Records from a data collection:
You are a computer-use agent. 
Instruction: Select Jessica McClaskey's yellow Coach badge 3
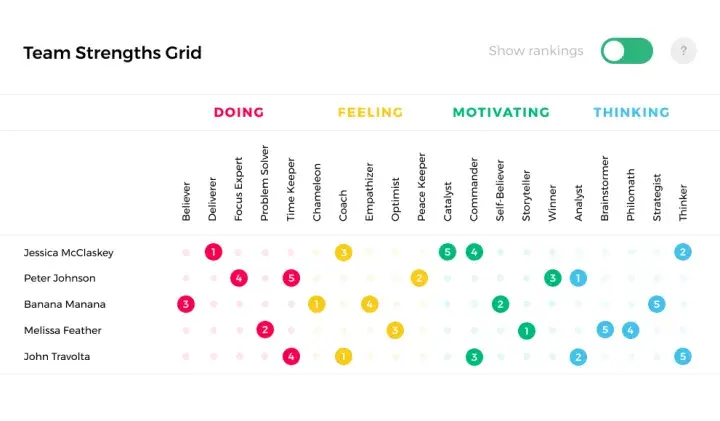tap(343, 253)
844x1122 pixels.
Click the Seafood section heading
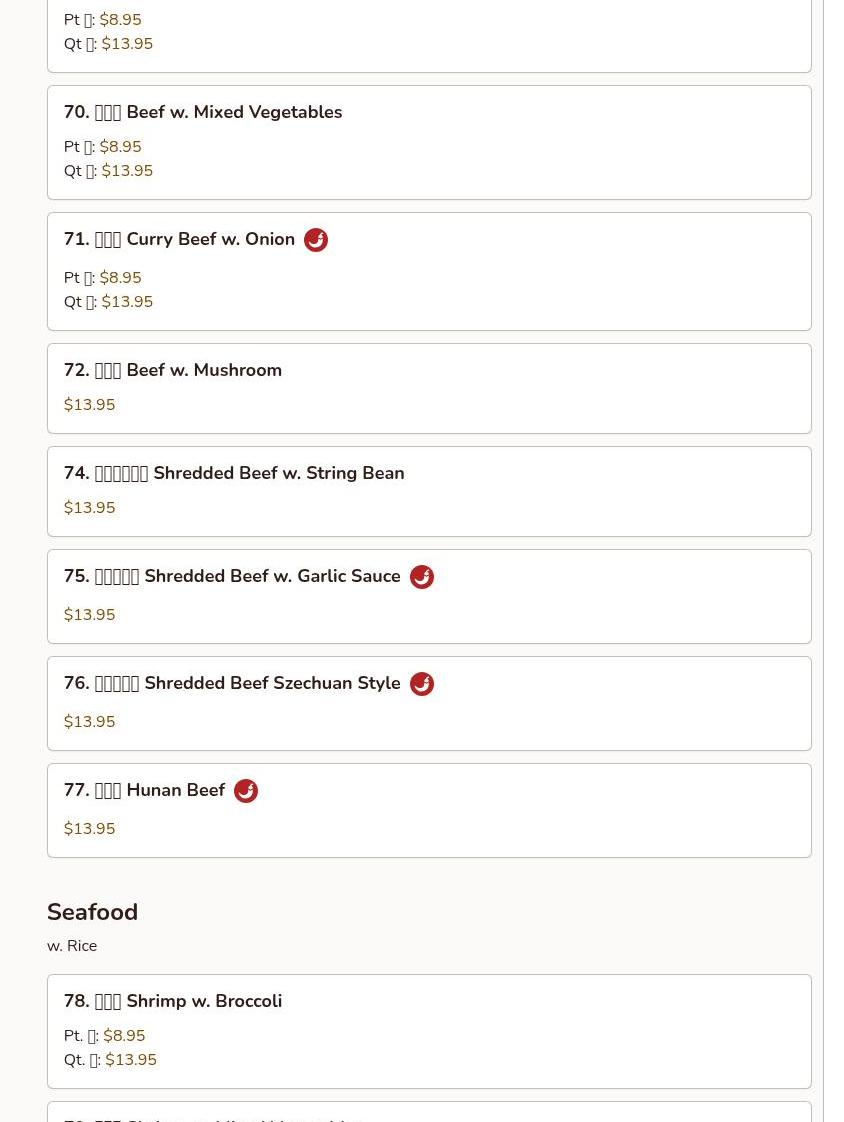coord(92,912)
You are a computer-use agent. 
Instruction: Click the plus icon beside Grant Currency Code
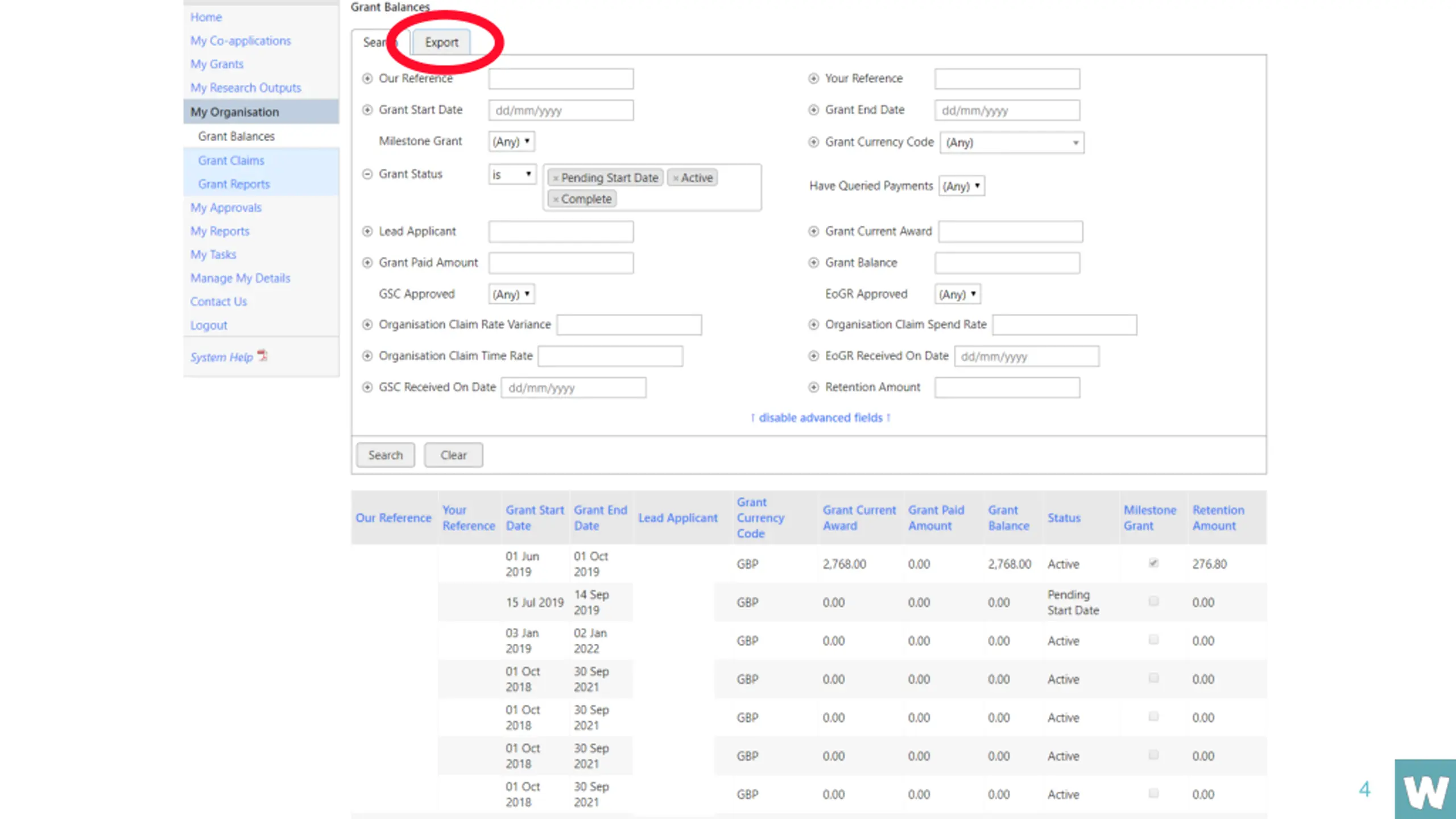pyautogui.click(x=814, y=142)
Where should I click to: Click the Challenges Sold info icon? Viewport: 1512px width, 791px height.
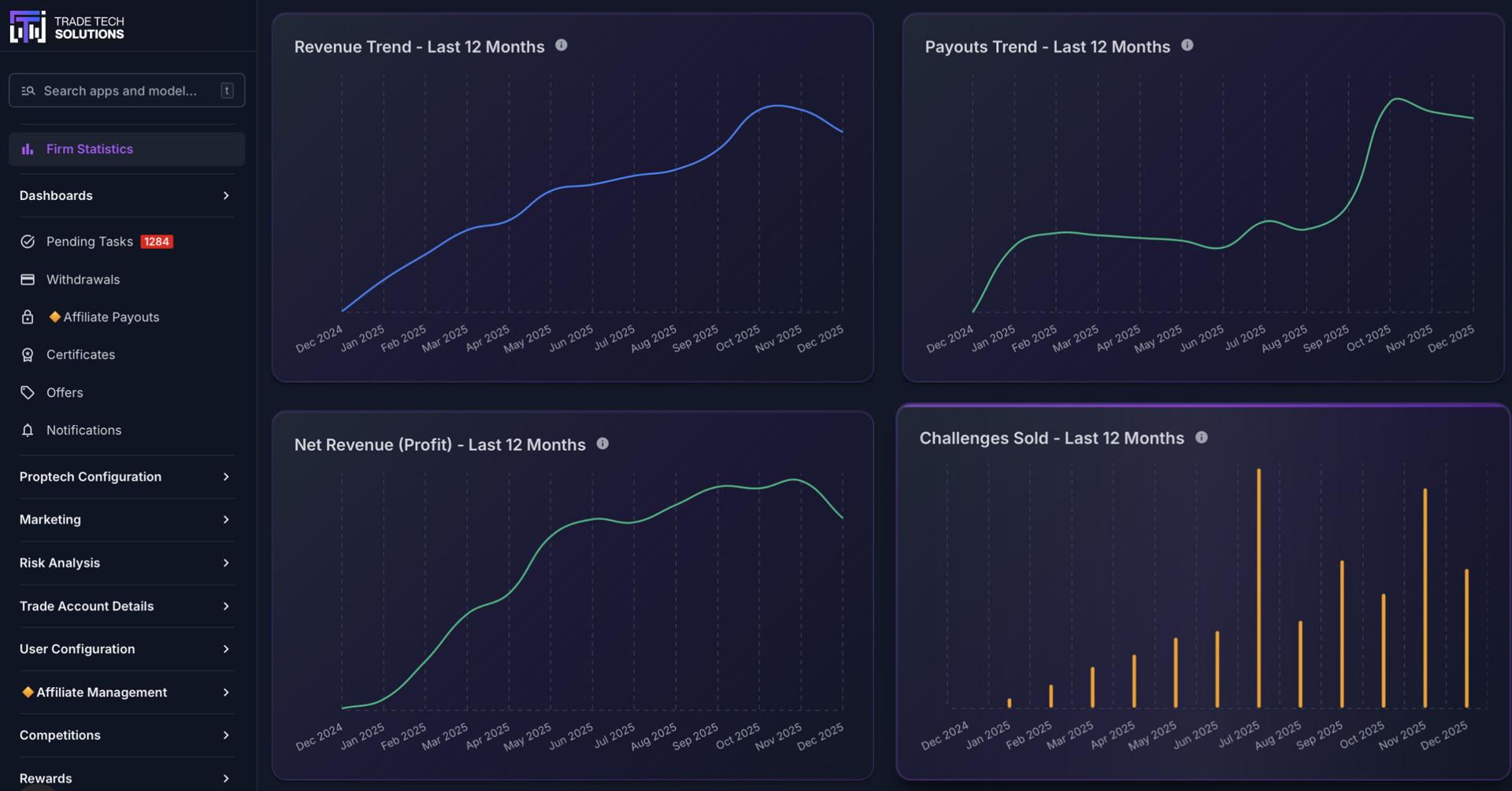coord(1201,438)
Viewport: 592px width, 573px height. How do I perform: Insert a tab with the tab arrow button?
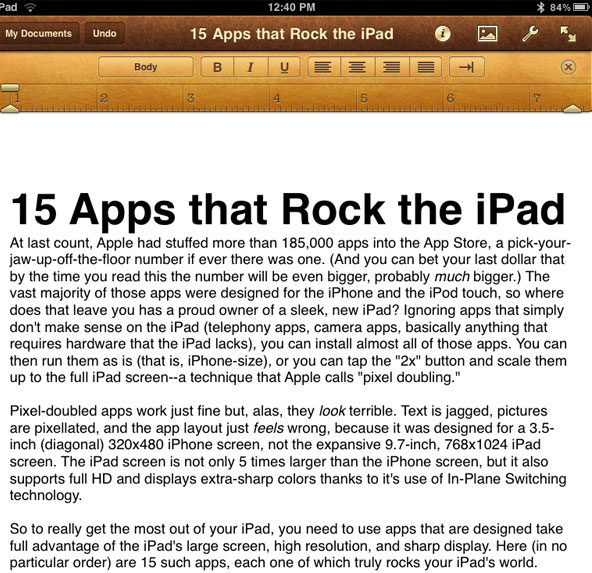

Aim of the task: When you reach the line with "844x1122 pixels." in the entries above, start copying, and go on word for word to the last line; skip any picture.

Expected answer:
844x1122 pixels.
Click the Seafood section heading
coord(92,912)
You are a computer-use agent. 
Instruction: Click the plus icon beside Grant Currency Code
pyautogui.click(x=814, y=142)
Where should I click to: Click the Challenges Sold info icon? Viewport: 1512px width, 791px height.
coord(1201,438)
Viewport: 592px width, 573px height. How do I perform: Insert a tab with the tab arrow button?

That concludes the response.